Не менее сложно и противоречиво проходило обсуждение внешнеполитического курса нового царствования. Приоритеты и цели, возможные угрозы, потенциальные союзники и противники рассматривались с точки зрения прежних межгосударственных отношений и обязательств России. Единства взглядов не было, высказывались прямо противоположные суждения, преобладали субъективные предпочтения. От выбора пути зависел уровень влиятельности политически ангажированной элиты. Всё усложнялось из-за отсутствия достоверной информации о подлинных намерениях основных игроков европейской политики, к тому же и обстановка в Европе быстро менялась. Это было время общего переустройства и стремительных событий, радикально воздействовавших на соотношение сил конфликтующих сторон. Древние монархи Европы, демонстрируя неспособность и бессилие в том, чтобы одолеть «выскочку» Наполеона, особенно нуждались в союзничестве с Россией. С гибелью Павла I появилась надежда вернуть Александра в лоно прежних союзов и коалиций. Тогда, в ходе продолжительных дискуссий, возобладала точка зрения, которую отстаивали министр коммерции Н.П. Румянцев при поддержке вице-канцлера А.Б. Куракина и морского министра Н.С. Мордвинова. Они делали все возможное, чтобы предостеречь Александра от поспешных шагов в сторону предложений, последствия которых невозможно было предвидеть.

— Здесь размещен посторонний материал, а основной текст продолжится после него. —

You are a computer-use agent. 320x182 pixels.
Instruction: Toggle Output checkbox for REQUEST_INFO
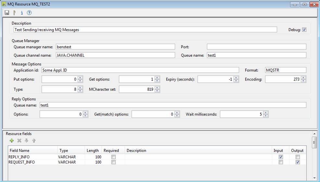tap(298, 162)
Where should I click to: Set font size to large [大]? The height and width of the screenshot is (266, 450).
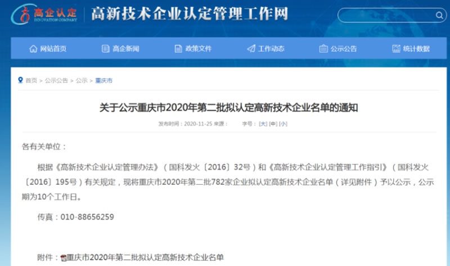262,123
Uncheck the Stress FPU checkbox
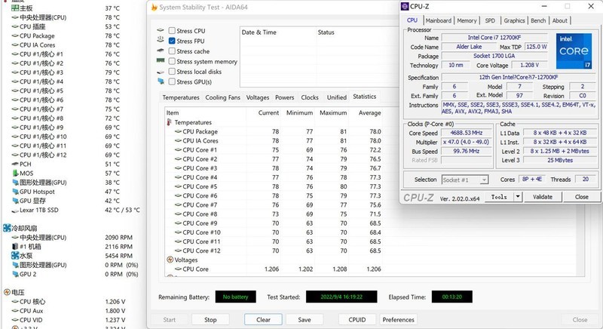The width and height of the screenshot is (603, 329). click(172, 41)
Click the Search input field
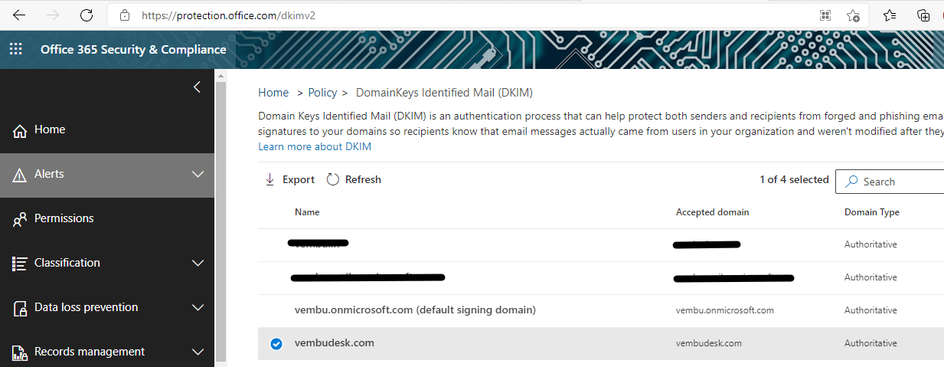944x367 pixels. coord(890,182)
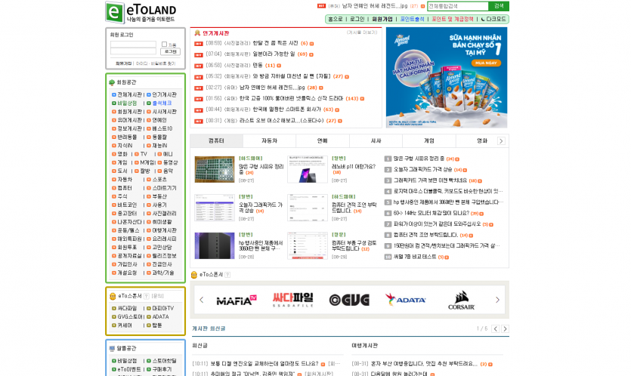Click the 로그인 button in login box

pyautogui.click(x=170, y=51)
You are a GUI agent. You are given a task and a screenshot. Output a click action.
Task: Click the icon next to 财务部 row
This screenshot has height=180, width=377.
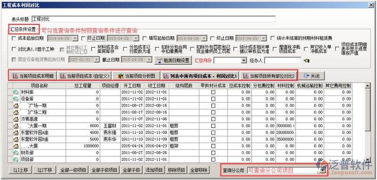point(16,153)
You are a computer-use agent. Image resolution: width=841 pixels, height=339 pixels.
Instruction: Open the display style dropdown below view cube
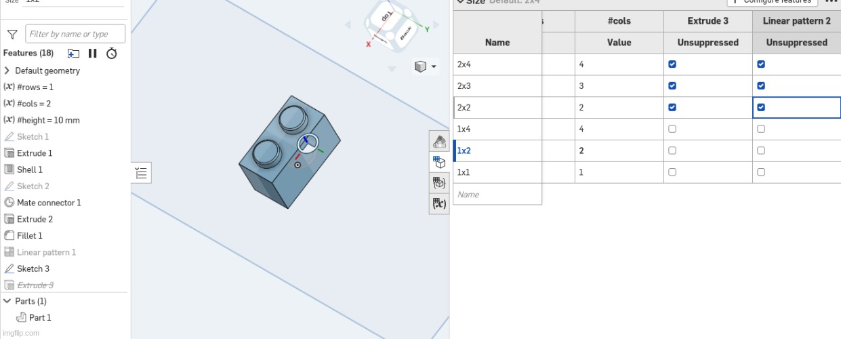(x=425, y=66)
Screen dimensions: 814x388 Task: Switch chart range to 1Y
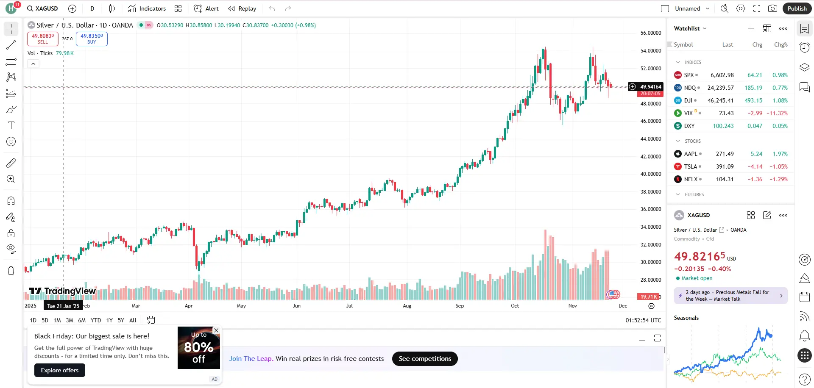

Позитивный нейтралитет в условиях неспокойного времени позволял использовать внешнеполитические обстоятельства в благоприятном для себя направлении. Не только Румянцев, но и другие отверженные Александром I младоекатерининцы указывали на то, что русская дипломатия отошла от екатерининских традиций, в первую очередь, соблюдения непосредственных интересов России. Как саркастически отмечал Ростопчин, Россия в отличие от других держав «участвовала в коалициях против Наполеона единственно для того, чтобы уверить себя в вероломстве англичан и австрийцев, а Европу в бессмертии Суворова»{55}. Широкую известность в ту пору в Европе получили слова канцлера А.Р. Воронцова: «Россия может идти в согласии с Францией, но не в хвосте у нее».
10
Столь же путано и долго на первом заседании Госсовета рассматривали вопрос о присоединении Грузии к России. Граф П.А. Зубов, знакомый с положением дел в Закавказье, настаивал на том, что правительство «не вправе отвергать единодушную мольбу жителей о принятии их в подданство русского Императора». Противники присоединения, их точку зрения выразил граф Кочубей, исходили из того, что «следует отказаться от обладания Грузией», поскольку страна населена скудно и не имеет промышленности. Защитить грузинское население от притеснений со стороны соседних государств достаточно было, взяв этот край под российское покровительство. Вопрос о вхождении Грузии в состав Российской империи в конечном счете был принят за пределами официальных заседаний совета.